One way to fight these injustices is to take collective action

The Egyptian Public Prosecution has promised women a safe space when testifying in the Zaki case. “They have been saying the room will just have the judge and lawyer, and that witnesses can be anonymous. The prosecutors say that you don’t have to present the evidence, that’s their job, and urge women to just come and tell their story,” explains Bahgat. But there is still much work to be done.

In May, 17-year-old Menna Abdel Aziz recounted being raped by one of her friends on a live social media video. She was arrested and accused of “inciting debauchery and violating family values.” With new evidence coming to light, the perpetrators have since been arrested, but the charges still stand against Aziz.

One way to fight these injustices is to take collective action, say women’s rights advocates. Social media is making a difference and giving women a voice, calling out perpetrators and highlighting the problems so deeply ingrained in society. High-profile people are standing up and supporting victims in the fight against sexual harassment and violence, and shifting the social shame to the offenders.

“I am very proud of this new generation of young girls who speak up,” said actor and lawyer Hend Sabri on Twitter at the weekend. “Harassment and rape are shameful for those who commit it, not the victim.”

“There is so much anger inside of me. Feeling unsafe, feeling harassed. Please speak up speak up speak up,” said actor Salma Abu Deif on Instagram.

“People are fighting back, they are speaking up and saying this happened to me and it’s not ok,” said Tara Emad.

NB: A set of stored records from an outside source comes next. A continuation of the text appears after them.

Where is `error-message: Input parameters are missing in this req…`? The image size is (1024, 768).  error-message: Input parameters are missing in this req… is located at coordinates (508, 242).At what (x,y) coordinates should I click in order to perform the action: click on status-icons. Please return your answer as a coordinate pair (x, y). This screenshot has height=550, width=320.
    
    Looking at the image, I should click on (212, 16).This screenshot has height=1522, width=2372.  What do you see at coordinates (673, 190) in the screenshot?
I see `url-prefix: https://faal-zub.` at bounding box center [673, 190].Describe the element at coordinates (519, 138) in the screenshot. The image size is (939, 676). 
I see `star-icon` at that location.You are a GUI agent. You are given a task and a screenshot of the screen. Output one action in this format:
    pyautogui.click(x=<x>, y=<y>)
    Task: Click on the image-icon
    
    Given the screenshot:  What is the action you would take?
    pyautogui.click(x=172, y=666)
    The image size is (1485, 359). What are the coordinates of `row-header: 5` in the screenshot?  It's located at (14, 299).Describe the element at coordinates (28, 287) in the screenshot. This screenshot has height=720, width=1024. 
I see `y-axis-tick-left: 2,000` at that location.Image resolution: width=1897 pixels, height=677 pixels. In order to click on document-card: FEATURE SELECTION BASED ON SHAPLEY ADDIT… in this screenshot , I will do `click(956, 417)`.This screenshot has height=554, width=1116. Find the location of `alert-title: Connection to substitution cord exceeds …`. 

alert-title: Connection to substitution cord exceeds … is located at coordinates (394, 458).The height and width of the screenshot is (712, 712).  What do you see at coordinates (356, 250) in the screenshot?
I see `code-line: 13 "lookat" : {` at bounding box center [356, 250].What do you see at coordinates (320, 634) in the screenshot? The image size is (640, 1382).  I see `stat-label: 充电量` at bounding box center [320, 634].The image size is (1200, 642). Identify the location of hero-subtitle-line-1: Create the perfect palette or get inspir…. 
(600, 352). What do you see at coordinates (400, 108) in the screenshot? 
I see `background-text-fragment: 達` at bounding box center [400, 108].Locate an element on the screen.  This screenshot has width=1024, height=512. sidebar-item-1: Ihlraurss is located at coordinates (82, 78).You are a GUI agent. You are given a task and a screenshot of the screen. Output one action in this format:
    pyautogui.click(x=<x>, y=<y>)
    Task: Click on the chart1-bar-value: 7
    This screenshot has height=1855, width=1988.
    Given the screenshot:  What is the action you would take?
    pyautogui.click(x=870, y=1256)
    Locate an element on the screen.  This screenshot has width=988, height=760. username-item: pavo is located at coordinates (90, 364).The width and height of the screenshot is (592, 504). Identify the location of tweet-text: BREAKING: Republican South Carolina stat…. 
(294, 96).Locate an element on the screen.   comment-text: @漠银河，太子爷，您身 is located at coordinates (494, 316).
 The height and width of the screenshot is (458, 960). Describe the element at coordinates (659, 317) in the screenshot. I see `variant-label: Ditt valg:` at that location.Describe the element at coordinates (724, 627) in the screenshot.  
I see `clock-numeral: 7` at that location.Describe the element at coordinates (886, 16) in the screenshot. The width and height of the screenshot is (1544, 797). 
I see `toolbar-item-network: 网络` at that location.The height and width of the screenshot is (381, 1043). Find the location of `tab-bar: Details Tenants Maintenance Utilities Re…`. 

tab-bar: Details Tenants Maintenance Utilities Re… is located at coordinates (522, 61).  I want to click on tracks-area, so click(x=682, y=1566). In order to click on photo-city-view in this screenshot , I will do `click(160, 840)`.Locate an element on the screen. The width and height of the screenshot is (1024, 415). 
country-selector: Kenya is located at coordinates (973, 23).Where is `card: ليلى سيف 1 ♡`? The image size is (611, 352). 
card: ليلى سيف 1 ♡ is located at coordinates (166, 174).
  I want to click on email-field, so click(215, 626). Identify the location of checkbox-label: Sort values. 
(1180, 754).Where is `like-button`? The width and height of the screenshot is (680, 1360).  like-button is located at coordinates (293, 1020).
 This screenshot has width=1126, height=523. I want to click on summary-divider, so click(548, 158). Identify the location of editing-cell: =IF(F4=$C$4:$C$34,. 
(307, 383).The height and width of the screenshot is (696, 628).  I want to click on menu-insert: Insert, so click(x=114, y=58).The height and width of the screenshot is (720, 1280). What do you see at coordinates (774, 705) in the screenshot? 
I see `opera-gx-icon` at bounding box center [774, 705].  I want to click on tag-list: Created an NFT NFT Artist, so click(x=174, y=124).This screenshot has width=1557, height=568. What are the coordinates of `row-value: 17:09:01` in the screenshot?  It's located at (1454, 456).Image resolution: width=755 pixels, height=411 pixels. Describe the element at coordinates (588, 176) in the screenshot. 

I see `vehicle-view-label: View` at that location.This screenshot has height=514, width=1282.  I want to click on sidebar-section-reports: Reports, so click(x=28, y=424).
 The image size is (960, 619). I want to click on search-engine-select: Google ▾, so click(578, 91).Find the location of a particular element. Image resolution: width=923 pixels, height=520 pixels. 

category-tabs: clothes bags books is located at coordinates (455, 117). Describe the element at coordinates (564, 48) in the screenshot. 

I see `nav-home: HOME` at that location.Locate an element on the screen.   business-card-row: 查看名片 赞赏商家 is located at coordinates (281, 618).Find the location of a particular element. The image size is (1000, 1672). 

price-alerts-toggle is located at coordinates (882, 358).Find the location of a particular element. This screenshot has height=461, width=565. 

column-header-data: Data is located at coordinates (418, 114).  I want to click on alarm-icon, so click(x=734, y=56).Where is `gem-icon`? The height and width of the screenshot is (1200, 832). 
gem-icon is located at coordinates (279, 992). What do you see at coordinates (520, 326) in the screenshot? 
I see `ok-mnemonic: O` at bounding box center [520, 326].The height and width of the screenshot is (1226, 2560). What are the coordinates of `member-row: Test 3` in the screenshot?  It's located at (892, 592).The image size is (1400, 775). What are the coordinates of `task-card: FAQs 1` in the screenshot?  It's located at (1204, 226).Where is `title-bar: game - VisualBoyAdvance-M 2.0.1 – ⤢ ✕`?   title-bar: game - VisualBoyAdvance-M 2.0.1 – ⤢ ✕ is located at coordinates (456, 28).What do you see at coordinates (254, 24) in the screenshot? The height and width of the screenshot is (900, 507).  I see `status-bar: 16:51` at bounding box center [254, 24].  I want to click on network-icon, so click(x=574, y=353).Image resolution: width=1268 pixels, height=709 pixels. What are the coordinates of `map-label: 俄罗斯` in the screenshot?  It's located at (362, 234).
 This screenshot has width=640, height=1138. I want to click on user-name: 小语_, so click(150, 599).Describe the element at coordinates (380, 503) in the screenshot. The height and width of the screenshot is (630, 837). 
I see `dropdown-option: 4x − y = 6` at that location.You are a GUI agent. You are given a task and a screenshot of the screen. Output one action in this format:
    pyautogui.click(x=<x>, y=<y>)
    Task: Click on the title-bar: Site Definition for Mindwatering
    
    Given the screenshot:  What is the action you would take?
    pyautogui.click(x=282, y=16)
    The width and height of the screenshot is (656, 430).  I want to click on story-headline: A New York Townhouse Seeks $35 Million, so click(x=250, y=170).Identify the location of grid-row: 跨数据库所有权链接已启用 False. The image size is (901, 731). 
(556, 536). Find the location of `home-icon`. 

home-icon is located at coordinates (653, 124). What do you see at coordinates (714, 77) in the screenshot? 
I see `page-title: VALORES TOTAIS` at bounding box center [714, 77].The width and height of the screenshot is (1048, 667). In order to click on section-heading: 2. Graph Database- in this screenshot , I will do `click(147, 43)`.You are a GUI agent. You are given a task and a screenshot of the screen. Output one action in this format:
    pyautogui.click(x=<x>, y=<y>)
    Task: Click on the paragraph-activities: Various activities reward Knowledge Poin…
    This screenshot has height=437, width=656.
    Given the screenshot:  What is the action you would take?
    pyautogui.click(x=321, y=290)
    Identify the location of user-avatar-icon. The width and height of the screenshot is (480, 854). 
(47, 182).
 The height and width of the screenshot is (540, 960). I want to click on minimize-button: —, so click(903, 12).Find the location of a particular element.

Some say this could be the start of the Arab #MeToo movement. But one thing is for sure, “social media is bringing this to the forefront, we have the tools to talk, and anonymously if we want,” says Bahgat. “Our mobile phones are like mace – empowering us against sexual harassment and violence. They cannot deny us our phones or stop us from doing it.”

If you’ve experienced sexual harassment or violence, you can seek psychological support from Egyptian Red Crescent Psychosocial Support Unit and legal council from Es2al Mo7amek.